Option to sell a share. Option to buy a share. Option to enter into an agreement option agreement. Option agreement for a share in LLC.

When signing option agreements, you should carefully consider the terms of the transaction. An option agreement is an irrevocable offer to which acceptance can be given at any time during a specified period. In this case, it will not be easy for the offeror to dispute the transaction or the option agreement. If there are any special conditions for the conclusion of a transaction, for example, non-performance of another contract, this should be indicated in the offer.

The plot of the case:

The participant of the “RKO” company (hereinafter referred to as the Respondent) concluded an option agreement with a third party on the sale of its interest in the company. As a result of the transformation, the company Agrocom Holding (hereinafter referred to as the Claimant) became the successor of the buyer, which applied to the court to recognize the share purchase agreement as a prisoner.

The option to conclude the contract was notarized, on the same day the seller sent an offer to conclude the contract. The acceptance was received several months later, but within the period specified in the offer and in the option.

The seller declined to conclude a sales contract in the form of a single document signed by the parties, as prescribed by an option agreement.

The court found no violation of the established procedure for the sale of the share, the refusal of the second participant LLC RKO from the preemptive right of purchase was received, the Claimant sent a properly executed acceptance.

The court of first instance refused to satisfy the claimant’s requirements, as well as the Respondent’s counter-claim for recognizing the option agreement to be invalid. The Court of Appeal granted the claim.

Judicial act: Resolution of the 15th AAC of April 12, 2019 on cases No. А53-28436 / 2016 and 15АП-3428/2019.

The findings of the court:

1. The offer binds the bidder from the moment the addressee received the offer. The contract will be considered as concluded from the moment when the offeror learned of the actions performed by the addressee testifying to the acceptance.

2. A transaction aimed at alienating a share in the company is subject to notarization by drawing up a single document.

3. The share is transferred to the buyer at the time of notarization of the transaction aimed at alienation.

4. A participant in an option agreement has the right to demand from the second participant to conclude an agreement and transfer the share in court, if the second party to the agreement evades the fulfillment of counter-obligations upon the occurrence of the conditions established by the option agreement.

5. In the case of notarization of the acceptance of a notarially certified offer, the contract is concluded. The signing of a contract in the form of a single document is a consequence of the purchase and sale transaction, and not its cause.

6. Counterclaims for invalidation of an option agreement are not subject to satisfaction because the subject of the dispute is not forcing the defendant to enter into an agreement, but to recognize it as concluded by the parties having taken all necessary actions to enter into an agreement.

Comments:

1) The defendant in the counterclaim indicated that the option could be exercised only in the event of non-fulfillment of obligations under the guarantee agreement on the loan to Global-P LLC. However, judicial acts do not contain information that the option contained any references to the contract of guarantee. The defendant issued an offer with a specific term. The plaintiff took advantage of the offer and made an acceptance in the manner prescribed by law. If it was necessary to condition the relations of the parties by the execution of a surety agreement, it was necessary to indicate this in the option as a condition under which the option could be concluded.

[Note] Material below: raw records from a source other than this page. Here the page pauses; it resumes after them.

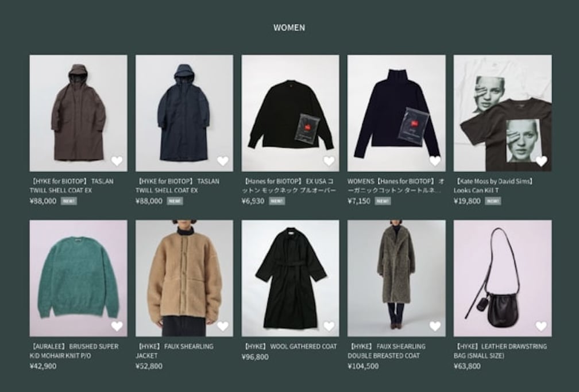The height and width of the screenshot is (392, 579).
Task: Open the black belted wool coat image
Action: pyautogui.click(x=290, y=278)
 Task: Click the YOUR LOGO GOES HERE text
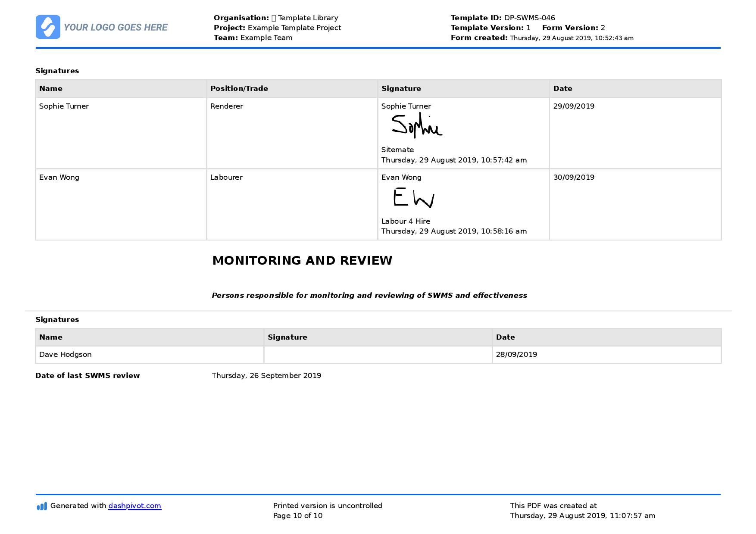coord(116,28)

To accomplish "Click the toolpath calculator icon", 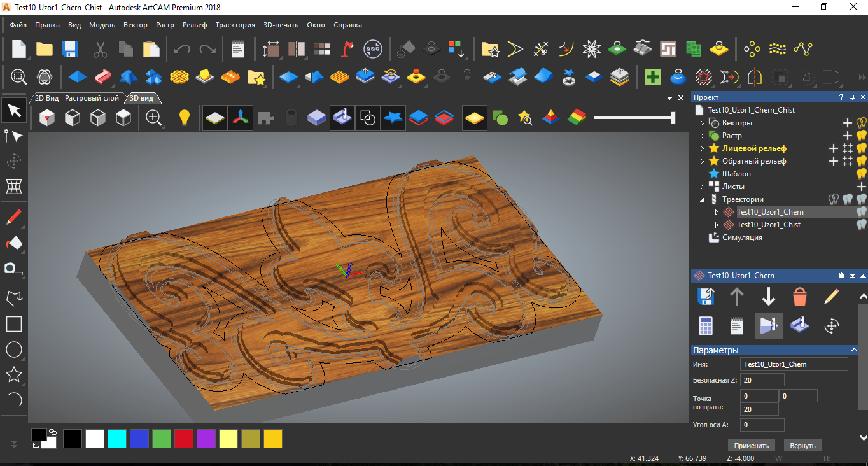I will [x=706, y=326].
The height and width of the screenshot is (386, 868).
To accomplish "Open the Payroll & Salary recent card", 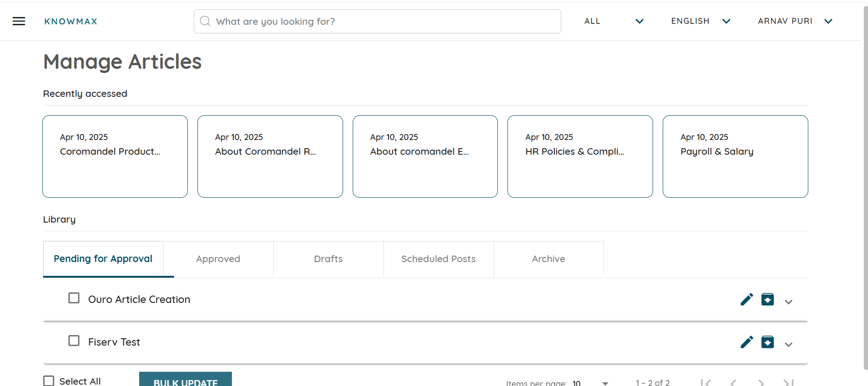I will (x=735, y=156).
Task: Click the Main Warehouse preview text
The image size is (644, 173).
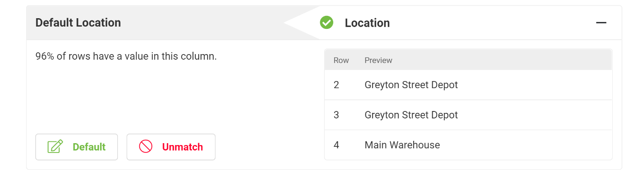Action: coord(402,145)
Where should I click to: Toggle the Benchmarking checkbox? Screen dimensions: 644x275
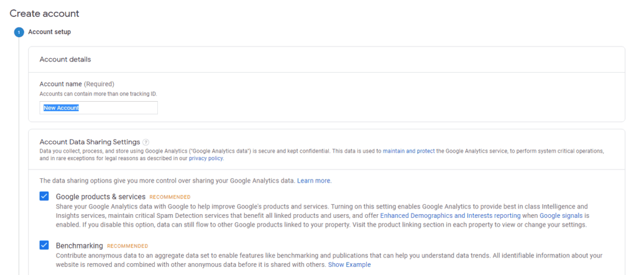(44, 245)
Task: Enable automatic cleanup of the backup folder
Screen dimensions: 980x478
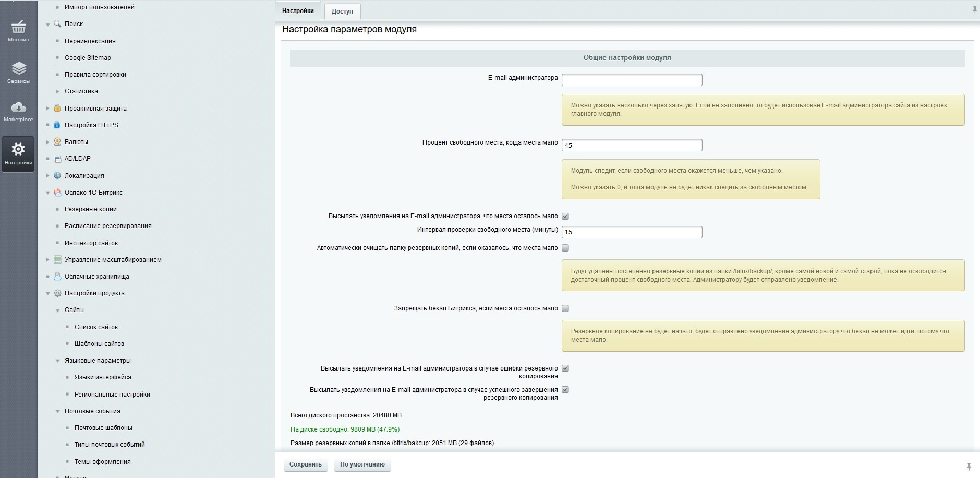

2) As the court correctly noted, the conclusion of a sale and purchase agreement in the form of a single document is only a consequence of the formalization of contractual relations between the parties, which arose as a result of the acceptance of the issued offer. In this regard, the Claimant did not correctly declare in court a requirement for the compulsion to conclude a contract of sale.

3) The appellate court ordered the Respondent to transfer the Claimant a share of the participation. However, as the court indicated in the decision, the share is considered to be transferred to the buyer from the moment of notarization. Thus, the Respondent should make registration actions in pursuance of the concluded purchase and sale agreement and receive funds for the sold interest from the notary deposit.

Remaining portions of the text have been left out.